“I am in misery. Here I am, dining and being dined, eating, drinking, singing, sailing, swimming, pic-nicing, bedevilling,—everything, in short, but writing. I have made incredible attempts to work. I have taken a room on the house-top; I have insulted the ward-room and d———d the cockpit; I have even sneered at the admiral. The evil, however, is—I have done but a few pages, and I send them to get printed, leaving you to determine whether we shall skip a month, or whether, completing the unfinished chapter, an instalment of about 12 pp. will be better than nothing. I am more disposed to this than leaving a gap, and I am still very wretched that my work should be ill done. Direct and counsel me.

“This miserable place has cost me a year’s pay to keep, and now I hear that Elliott is sure to report me if I am found living in Florence,—another illustration of thrift, if I add a P.S. to the ‘O’Dowd.’

“I am very sick of the row and racket I live in. I want my home and my quiet, and even my ink-bottle.”

To Mr John Blackwood.

“Villa Morelli, Florence, Sept. 17, 1866.

“I got back here two days ago, after more real fatigue and exhaustion than I would again face for double my miserable place at Spezzia. These bluejackets have not only drunk me out of champagne and Allsopp, but so tapped myself that I am perfectly dry. The constant intercourse with creatures of mere action—with creatures of muscles, nerves, and mucous membranes, and no brains—becomes one of the most wearing and weakening things you can imagine. Nor is it only the nine weeks lost, but God knows how many more it will take before I can get the machinery of my mind to work again: all is rusted and out of gear, and I now feel, what I only suspected, that it is in this quiet humdrum life I am able to work, and that I keep fresh by keeping to myself. An occasional burst (to London for instance) would be of immense value to me, but that even then should only be brief, and not too frequent.

“Is it necessary to say I could not write at Spezzia? I tried over and over again, and for both our sakes it is as well I did not persevere. I send, therefore, these two chapters, and a short bit to round off the last one. If you opine (as I do) that even a short link is better than a break, insert them next No., taking especial care to correct the new portion, and, indeed, to look well to all.

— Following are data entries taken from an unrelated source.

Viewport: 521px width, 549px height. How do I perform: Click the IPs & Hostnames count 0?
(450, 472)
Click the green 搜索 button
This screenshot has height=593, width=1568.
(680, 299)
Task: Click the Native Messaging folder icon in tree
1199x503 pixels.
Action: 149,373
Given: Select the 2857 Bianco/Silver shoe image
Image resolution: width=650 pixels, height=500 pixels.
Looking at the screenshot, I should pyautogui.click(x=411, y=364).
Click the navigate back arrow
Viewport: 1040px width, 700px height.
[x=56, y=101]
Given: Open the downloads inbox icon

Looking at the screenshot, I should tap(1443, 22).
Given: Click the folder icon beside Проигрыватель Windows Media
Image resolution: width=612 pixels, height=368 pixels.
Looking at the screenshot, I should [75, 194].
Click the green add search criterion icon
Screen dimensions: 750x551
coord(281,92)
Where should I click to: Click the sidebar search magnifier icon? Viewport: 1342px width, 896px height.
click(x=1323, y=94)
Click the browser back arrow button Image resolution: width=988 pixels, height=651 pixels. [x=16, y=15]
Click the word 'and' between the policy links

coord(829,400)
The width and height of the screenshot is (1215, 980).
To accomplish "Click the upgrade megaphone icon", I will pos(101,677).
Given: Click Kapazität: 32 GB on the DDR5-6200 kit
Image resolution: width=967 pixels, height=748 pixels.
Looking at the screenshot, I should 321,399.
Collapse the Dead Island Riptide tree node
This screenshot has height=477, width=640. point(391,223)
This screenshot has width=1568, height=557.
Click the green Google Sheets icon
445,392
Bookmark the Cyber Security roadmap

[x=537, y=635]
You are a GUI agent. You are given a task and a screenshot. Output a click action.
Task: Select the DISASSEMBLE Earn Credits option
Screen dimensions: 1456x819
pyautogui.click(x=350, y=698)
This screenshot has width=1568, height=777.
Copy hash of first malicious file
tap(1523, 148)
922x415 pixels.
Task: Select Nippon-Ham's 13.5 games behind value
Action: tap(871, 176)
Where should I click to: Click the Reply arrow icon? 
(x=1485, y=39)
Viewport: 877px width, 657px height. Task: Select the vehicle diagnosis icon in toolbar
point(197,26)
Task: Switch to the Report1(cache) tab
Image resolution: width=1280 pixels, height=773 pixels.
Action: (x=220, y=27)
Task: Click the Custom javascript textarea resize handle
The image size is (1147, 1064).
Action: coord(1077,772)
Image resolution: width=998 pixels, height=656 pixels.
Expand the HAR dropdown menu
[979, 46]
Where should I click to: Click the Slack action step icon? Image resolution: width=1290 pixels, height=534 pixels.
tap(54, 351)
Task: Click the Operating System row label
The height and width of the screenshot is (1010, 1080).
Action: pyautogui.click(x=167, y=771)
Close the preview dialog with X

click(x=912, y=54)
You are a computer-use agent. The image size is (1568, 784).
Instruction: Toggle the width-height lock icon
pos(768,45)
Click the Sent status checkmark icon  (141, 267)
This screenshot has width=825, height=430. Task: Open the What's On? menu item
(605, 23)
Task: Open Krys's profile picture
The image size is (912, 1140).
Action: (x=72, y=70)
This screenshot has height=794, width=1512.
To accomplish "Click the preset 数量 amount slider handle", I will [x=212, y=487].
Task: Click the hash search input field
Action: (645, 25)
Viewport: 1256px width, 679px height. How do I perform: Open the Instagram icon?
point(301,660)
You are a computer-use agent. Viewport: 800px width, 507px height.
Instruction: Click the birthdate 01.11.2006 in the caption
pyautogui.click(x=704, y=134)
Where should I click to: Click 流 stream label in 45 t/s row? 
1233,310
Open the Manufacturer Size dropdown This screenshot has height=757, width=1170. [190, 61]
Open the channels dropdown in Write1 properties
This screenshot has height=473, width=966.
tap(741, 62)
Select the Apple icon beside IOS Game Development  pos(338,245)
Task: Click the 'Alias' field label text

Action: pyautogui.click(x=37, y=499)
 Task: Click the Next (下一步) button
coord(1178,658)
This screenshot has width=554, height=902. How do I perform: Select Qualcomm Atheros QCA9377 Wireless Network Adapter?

“To-morrow I set to work,—I hope vigorously, at least so far as intention goes,—and you shall have, if I’m able, a strong Sir B.’ and an ‘O’Dowd’ for next month. I never for thirty years of monthly labour broke down before, and I am heartily ashamed of my shortcoming; but I repeat it is better to give short measure than poison the company.

“I like the tribute to poor Aytoun very much, and I condole heartily with you on the loss of one who walked so much of life at your side. I am sure the habit of writing turns out more of a man’s nature to his friends than happens to those who never commit themselves to print, and I am certain that his friends have their own reading of an author that is totally denied to his outer public. You knew Aytoun well enough to know if my theory does not apply to him.

“Don’t be as chary of your letters as you have been. I’ll so pepper you now with correspondence that you must reply.”